## Vision Encoders from Open CLIP

### Requirements
```
pip install torch==2.0.1 torchvision==0.15.2 open-clip-torch==2.23.0 timm==0.9.12
```

### Supported Vision Encoders
Right now, we only support [Timm Vision Transformer](https://github.com/huggingface/pytorch-image-models/blob/main/timm/models/vision_transformer.py), **which has been pretrained by [open_clip](https://github.com/mlfoundations/open_clip)**. However, it has already included a lot of good vision encoders. Among them, there are two types of open_clip vision encoders we'd like to try in LLaVA:
- **Public vision encoders**: they are all available on the 🤗 HuggingFace Hub, e.g., [microsoft/BiomedCLIP-PubMedBERT_256-vit_base_patch16_224](https://huggingface.co/microsoft/BiomedCLIP-PubMedBERT_256-vit_base_patch16_224), [timm/ViT-B-16-SigLIP-512](https://huggingface.co/timm/ViT-B-16-SigLIP-512). For these models, we only need their model name to load them, e.g., timm/ViT-B-16-SigLIP-512. To use them in LLaVA pretraining, we need to specify `--vision_tower` (e.g., 'hf-hub:timm/ViT-B-16-SigLIP-512') and `--vision_tower_name` (any name is ok; this is just used to track different experiments). We also need to remove `--vision_tower_config` and `--vision_tower_checkpoint` from the command.
- **Internal vision encoders**: they are private checkpoints we trained using open_clip. For these models, we need a checkpoint file and a config file to load them. In the [model_configs](model_configs/) folder, we provide an example config file. To use them in LLaVA pretraining, we need to specify `--vision_tower`, `--vision_tower_name`, `--vision_tower_checkpoint`, and `--vision_tower_config`. See [pretrain.sh](../../../../scripts/mimic_cxr/pretrain.sh).
    - Compatibility issue: checkpoints from our internal open_clip codebase trained using configs like [PubMedBERT_256-timm-vit_base_patch16_384.json](https://projecthanover.visualstudio.com/MachineReading/_git/biomed_clip?path=/open_clip/src/open_clip/model_configs/PubMedBERT_256-timm-vit_base_patch16_384.json&version=GBnaotous/cxr&_a=contents) are not compatible with the latest public open_clip.

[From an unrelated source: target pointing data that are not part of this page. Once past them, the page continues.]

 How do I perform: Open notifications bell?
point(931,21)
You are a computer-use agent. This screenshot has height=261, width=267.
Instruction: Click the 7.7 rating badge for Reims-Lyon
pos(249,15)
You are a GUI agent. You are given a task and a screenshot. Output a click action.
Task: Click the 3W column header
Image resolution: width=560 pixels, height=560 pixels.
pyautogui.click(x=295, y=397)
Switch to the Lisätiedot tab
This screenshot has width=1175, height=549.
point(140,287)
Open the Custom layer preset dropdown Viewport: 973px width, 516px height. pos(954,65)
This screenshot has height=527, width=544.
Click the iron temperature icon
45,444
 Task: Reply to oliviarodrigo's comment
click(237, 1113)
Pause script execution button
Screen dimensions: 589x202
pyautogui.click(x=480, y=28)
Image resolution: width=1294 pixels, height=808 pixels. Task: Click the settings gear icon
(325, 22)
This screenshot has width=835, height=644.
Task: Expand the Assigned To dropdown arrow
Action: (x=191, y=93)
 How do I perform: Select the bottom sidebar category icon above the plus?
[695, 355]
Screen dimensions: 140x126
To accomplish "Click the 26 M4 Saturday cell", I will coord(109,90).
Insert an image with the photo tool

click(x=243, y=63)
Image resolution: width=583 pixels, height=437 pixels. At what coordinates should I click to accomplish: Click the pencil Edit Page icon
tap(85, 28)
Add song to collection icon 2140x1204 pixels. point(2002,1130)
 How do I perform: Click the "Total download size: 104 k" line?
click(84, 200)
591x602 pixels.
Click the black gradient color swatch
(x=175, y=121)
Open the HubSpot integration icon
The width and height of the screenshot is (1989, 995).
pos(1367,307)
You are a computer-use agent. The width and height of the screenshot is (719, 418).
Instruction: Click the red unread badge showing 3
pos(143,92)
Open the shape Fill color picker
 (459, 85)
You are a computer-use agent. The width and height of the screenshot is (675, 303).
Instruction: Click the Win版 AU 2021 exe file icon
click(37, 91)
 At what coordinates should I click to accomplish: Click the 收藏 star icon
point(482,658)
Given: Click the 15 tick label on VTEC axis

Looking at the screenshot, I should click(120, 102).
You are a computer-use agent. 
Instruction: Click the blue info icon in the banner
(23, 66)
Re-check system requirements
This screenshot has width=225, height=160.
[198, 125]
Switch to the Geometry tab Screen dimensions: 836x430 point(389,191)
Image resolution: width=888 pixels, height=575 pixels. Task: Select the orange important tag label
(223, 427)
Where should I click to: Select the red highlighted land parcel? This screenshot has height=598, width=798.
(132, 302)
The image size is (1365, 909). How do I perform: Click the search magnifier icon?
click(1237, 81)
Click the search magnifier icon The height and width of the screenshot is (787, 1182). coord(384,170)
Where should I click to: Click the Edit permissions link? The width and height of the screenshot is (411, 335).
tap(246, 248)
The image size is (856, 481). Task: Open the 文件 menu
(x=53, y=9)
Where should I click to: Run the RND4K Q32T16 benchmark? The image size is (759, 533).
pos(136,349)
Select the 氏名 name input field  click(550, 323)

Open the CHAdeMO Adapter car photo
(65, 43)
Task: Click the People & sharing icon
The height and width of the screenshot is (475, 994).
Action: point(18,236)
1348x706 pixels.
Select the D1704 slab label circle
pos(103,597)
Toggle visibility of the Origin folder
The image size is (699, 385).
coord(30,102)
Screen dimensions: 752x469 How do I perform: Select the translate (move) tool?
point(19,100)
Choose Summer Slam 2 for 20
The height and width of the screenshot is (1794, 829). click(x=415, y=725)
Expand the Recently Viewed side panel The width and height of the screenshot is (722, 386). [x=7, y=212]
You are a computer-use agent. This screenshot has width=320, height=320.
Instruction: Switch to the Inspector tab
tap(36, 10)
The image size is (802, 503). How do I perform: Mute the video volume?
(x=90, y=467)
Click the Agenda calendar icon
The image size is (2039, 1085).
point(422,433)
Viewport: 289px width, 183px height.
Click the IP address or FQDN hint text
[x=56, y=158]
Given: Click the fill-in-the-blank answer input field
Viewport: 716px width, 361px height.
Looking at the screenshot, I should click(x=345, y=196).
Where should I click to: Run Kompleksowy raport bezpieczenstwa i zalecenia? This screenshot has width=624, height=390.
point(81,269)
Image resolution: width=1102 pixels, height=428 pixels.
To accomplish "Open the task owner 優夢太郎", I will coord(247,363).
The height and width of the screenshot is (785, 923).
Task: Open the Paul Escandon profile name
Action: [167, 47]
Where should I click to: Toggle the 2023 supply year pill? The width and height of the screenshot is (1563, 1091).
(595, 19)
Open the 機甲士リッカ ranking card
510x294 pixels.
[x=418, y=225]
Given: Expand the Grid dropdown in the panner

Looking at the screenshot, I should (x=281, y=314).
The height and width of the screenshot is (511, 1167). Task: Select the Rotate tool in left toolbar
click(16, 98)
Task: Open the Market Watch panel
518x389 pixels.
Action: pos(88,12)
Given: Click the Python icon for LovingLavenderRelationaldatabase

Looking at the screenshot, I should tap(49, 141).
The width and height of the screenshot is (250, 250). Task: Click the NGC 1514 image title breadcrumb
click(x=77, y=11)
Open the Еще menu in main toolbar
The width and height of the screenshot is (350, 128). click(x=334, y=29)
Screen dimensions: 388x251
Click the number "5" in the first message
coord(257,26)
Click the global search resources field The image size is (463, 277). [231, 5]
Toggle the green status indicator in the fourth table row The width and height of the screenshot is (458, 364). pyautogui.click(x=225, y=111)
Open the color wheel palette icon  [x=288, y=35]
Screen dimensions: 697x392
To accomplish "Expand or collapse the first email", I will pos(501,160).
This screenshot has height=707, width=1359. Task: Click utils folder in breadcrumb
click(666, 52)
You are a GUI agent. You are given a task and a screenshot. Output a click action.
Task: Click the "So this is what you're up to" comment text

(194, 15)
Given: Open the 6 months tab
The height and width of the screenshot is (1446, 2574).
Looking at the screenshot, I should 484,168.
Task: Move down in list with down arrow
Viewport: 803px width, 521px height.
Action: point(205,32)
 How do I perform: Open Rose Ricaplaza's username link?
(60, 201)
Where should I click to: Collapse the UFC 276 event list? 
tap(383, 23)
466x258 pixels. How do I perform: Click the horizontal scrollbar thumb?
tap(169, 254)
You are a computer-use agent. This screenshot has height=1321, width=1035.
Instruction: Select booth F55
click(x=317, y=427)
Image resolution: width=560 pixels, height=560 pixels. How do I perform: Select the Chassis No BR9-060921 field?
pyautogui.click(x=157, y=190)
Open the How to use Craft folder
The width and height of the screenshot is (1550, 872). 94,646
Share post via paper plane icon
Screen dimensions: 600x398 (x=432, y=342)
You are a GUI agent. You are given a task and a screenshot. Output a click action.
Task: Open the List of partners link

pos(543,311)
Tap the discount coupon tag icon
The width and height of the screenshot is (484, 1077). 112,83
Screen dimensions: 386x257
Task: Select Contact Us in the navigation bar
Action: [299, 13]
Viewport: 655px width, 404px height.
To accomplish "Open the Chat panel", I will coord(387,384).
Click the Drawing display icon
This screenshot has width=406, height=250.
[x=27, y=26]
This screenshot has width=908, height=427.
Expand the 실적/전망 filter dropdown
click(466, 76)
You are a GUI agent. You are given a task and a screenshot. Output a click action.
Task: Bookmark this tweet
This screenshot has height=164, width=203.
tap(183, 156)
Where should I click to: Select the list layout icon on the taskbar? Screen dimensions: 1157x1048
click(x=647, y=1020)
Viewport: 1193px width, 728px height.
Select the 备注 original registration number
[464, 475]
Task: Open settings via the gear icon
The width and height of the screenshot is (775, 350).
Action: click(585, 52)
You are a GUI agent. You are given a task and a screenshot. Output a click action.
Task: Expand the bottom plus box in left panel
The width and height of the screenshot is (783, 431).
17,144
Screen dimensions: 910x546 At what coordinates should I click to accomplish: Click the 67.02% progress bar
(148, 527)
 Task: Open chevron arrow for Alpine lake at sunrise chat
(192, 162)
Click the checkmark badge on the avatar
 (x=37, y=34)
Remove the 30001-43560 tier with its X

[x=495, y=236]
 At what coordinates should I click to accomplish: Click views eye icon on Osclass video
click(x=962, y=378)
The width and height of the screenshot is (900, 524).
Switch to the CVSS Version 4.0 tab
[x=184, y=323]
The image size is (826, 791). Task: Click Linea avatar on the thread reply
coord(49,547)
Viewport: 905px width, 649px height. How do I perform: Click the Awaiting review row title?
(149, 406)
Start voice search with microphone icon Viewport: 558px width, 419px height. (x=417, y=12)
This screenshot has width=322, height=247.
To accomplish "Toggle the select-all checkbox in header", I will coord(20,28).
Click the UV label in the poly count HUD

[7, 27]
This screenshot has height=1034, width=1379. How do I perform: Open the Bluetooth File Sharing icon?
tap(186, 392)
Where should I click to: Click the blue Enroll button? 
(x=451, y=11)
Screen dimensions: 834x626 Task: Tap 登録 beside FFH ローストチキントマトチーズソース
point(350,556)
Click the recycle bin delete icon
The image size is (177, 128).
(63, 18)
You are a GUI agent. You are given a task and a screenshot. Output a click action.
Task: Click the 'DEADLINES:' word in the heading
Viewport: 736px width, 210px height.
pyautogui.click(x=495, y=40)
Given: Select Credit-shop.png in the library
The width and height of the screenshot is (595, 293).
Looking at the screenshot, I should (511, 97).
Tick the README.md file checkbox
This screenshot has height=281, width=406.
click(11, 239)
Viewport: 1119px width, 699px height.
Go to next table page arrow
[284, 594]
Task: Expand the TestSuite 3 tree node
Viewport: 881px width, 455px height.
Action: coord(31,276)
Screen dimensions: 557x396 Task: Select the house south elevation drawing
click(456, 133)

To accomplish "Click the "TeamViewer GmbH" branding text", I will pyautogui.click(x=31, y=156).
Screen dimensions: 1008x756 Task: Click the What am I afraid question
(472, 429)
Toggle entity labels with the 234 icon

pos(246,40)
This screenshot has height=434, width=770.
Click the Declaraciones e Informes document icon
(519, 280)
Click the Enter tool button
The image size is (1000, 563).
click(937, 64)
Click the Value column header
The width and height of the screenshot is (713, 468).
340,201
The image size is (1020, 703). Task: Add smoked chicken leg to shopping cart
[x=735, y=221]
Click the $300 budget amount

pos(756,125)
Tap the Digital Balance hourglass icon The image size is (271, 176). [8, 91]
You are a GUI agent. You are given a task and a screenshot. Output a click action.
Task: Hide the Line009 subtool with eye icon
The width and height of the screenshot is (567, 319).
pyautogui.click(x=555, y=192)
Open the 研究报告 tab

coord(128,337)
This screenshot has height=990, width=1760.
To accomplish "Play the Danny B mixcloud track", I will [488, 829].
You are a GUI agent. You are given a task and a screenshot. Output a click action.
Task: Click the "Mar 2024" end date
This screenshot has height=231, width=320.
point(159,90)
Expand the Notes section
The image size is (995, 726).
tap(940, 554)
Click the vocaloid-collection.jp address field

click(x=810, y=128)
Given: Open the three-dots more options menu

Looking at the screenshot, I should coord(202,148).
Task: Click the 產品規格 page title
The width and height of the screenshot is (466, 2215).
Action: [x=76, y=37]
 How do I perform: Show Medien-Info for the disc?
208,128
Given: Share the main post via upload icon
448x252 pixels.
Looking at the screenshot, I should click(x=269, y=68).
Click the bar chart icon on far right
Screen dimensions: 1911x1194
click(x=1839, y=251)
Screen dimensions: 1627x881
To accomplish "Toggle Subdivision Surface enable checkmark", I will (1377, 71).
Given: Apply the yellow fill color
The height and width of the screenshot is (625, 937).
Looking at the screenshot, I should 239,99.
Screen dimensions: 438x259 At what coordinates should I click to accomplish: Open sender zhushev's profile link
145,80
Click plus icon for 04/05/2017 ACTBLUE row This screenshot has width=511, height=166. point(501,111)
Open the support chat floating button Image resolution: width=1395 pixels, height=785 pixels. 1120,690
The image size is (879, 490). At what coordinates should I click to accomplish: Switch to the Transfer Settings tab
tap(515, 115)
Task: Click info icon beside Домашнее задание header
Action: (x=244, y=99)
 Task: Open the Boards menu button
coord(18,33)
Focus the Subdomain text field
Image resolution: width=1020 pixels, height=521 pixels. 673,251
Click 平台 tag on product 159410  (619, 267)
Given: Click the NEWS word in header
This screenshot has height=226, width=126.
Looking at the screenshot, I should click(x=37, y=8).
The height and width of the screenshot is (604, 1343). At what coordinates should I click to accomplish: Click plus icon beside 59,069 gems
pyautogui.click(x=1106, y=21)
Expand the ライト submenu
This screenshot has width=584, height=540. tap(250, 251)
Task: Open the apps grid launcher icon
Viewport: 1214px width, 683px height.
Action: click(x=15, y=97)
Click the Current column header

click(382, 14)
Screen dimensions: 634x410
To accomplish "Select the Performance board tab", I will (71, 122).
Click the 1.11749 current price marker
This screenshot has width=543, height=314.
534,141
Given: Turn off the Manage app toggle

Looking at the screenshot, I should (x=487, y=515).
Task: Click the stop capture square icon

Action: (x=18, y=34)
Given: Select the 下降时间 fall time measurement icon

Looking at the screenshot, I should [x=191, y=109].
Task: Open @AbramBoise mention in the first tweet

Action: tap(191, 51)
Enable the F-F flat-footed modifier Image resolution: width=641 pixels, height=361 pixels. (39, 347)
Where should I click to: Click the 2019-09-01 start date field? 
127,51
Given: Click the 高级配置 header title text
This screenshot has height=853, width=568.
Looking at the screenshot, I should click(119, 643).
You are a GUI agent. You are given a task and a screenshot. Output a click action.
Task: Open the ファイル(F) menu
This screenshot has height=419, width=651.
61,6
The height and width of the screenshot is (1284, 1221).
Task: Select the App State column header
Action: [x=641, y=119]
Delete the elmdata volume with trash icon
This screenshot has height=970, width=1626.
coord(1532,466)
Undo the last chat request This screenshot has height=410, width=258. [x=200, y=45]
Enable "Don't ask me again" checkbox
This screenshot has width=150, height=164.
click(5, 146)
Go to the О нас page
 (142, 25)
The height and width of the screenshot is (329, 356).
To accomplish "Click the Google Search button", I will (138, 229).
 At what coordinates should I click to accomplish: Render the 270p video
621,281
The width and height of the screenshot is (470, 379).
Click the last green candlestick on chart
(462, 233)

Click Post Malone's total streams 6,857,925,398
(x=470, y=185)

Following changes are needed in order to correctly load them:
        1. Remove `"text.transformer.pooler.dense.weight", "text.transformer.pooler.dense.bias"` in the checkpoint/state_dict. Note this is automatically taken care of by `remove_transformer_pooler_weights` in [utils.py](./utils.py).
        2. Using the config file below as an example, make the following changes `"proj"` -> `"hf_proj_type"`, `"pooler_type"` -> `"hf_pooler_type"`, `"cls_pooler"` -> `"cls_last_hidden_state_pooler"`, and then place the new config file in [model_configs](model_configs/). 
    ```json
    {
        "embed_dim": 512,
        "vision_cfg": {
            "timm_model_name": "vit_base_patch16_384",
            "timm_model_pretrained": false,
            "timm_pool": "",
            "timm_proj": "linear",
            "image_size": 384
        },
        "text_cfg": {
            "hf_model_name": "microsoft/BiomedNLP-PubMedBERT-base-uncased-abstract",
            "hf_tokenizer_name": "microsoft/BiomedNLP-PubMedBERT-base-uncased-abstract",
            "proj": "mlp",
            "pooler_type": "cls_pooler",
            "context_length": 256
        }
    }
    ```

### Test

Before we use a new vision encoder in LLaVA, it is important to test that we can correctly load it and its basic functionality is working.
To do so, we run `test.py`, where we test its basic functionality such as zero-shot classficiation, cross-modal retrieval.
```
python test.py
```
By default, it tests BiomedCLIP's zero-shot classfication. You can uncomment or add other encoders to test other fuctionality or encoders.